Saved entries:
........

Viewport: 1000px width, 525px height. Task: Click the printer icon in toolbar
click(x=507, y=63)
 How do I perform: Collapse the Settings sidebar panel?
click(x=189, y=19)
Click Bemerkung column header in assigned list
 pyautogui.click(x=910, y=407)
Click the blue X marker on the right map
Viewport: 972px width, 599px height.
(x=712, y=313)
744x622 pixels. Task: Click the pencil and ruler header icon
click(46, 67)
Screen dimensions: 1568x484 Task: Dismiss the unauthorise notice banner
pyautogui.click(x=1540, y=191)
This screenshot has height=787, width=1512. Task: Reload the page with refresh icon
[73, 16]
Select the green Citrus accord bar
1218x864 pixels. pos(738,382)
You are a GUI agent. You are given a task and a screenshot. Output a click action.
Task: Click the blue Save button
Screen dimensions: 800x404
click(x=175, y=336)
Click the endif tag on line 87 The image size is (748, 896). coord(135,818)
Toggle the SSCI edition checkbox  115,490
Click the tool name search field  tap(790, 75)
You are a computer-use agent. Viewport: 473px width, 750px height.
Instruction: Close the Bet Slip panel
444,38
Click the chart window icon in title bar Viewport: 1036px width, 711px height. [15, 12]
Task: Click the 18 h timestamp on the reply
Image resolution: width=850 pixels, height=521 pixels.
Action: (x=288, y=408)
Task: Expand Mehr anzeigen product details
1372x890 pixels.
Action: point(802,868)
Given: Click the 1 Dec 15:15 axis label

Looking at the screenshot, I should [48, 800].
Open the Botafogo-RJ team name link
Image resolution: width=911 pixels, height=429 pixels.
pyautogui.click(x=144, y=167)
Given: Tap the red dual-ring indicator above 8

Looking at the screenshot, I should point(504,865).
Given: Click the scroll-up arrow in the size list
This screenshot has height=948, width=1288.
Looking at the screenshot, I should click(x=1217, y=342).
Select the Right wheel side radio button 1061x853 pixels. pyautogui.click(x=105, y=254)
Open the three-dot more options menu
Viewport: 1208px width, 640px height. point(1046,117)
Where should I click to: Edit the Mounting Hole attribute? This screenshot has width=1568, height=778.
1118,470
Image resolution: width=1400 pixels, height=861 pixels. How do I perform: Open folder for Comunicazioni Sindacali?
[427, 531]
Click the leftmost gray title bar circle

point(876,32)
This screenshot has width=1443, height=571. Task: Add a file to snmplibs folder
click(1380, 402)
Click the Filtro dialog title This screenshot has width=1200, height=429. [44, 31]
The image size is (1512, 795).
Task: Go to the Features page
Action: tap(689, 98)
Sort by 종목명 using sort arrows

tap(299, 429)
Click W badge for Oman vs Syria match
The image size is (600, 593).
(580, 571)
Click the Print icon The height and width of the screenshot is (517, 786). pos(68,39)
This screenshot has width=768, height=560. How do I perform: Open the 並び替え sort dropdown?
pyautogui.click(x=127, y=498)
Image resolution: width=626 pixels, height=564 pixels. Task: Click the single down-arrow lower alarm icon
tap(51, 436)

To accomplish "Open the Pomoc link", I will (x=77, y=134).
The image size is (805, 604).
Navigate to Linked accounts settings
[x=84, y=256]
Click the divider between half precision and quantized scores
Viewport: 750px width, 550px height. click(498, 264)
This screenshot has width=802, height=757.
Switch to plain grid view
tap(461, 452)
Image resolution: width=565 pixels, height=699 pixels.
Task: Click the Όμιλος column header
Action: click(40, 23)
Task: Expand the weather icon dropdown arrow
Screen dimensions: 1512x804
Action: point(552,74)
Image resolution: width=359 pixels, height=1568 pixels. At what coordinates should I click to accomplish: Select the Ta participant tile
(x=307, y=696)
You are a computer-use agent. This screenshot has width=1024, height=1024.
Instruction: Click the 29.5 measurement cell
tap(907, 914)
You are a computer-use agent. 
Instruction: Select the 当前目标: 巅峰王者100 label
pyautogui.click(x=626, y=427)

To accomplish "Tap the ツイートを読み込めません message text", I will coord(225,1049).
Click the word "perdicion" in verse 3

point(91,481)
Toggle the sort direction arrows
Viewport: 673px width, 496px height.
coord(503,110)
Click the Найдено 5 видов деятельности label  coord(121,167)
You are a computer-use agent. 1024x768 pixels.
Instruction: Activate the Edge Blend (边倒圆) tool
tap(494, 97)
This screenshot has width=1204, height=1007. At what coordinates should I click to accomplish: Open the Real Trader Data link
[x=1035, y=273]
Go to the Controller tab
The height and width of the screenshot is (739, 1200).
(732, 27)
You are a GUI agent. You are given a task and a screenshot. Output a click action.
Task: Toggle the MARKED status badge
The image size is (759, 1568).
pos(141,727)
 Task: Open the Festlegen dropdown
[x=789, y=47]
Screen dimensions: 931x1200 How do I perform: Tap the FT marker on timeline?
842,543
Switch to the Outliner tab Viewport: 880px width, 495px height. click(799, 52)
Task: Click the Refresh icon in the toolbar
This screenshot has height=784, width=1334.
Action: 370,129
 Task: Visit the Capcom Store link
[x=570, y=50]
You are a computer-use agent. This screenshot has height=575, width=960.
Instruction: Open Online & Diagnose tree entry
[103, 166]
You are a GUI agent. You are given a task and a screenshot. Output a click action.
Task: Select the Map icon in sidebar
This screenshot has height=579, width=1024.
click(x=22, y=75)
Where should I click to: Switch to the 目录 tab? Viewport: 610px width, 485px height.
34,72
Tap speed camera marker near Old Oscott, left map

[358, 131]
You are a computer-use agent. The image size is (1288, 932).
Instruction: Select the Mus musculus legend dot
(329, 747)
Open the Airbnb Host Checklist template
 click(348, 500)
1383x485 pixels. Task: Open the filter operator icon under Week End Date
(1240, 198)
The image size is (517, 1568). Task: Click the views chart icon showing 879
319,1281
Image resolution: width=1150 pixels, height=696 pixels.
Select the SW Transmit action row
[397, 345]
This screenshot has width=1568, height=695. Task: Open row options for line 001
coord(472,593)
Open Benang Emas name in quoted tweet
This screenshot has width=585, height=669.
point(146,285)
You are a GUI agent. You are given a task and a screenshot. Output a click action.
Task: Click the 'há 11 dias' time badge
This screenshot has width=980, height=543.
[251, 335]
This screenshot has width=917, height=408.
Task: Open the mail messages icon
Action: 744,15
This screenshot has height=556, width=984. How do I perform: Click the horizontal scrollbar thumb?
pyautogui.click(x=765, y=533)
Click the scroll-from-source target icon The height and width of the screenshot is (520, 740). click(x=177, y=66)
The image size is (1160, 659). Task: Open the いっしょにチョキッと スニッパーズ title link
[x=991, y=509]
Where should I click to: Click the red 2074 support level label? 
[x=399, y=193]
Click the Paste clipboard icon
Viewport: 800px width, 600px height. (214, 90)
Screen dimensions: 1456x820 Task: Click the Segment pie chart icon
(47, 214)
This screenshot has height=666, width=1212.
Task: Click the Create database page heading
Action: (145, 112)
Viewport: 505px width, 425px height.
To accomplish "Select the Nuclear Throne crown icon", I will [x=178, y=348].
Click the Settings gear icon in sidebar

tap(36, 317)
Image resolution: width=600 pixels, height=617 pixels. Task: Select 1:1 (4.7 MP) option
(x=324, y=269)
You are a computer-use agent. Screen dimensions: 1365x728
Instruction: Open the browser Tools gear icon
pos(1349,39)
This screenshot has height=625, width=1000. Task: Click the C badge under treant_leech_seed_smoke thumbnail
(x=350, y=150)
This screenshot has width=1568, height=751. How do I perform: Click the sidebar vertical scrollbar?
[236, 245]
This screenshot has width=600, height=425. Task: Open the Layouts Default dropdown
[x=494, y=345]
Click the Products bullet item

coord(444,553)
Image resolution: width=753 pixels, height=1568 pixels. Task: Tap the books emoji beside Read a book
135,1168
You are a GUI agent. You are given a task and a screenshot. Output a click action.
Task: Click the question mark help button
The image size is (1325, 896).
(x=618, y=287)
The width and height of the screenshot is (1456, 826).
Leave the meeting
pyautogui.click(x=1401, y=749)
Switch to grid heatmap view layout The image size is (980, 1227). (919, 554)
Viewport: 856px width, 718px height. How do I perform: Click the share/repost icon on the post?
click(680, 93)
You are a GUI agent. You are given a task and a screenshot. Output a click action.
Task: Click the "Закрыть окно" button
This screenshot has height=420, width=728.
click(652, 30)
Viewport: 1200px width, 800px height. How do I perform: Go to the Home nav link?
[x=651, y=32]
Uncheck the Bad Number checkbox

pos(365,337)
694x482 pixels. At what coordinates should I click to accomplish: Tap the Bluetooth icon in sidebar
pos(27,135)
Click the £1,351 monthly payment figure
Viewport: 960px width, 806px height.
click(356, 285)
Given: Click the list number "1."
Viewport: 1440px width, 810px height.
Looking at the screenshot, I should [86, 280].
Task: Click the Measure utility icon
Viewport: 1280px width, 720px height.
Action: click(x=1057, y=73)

........

_The task_: Identify the lines in the records above that contain the word "computer", then state how many there are and nothing more.

_Reply to the exercise_: 7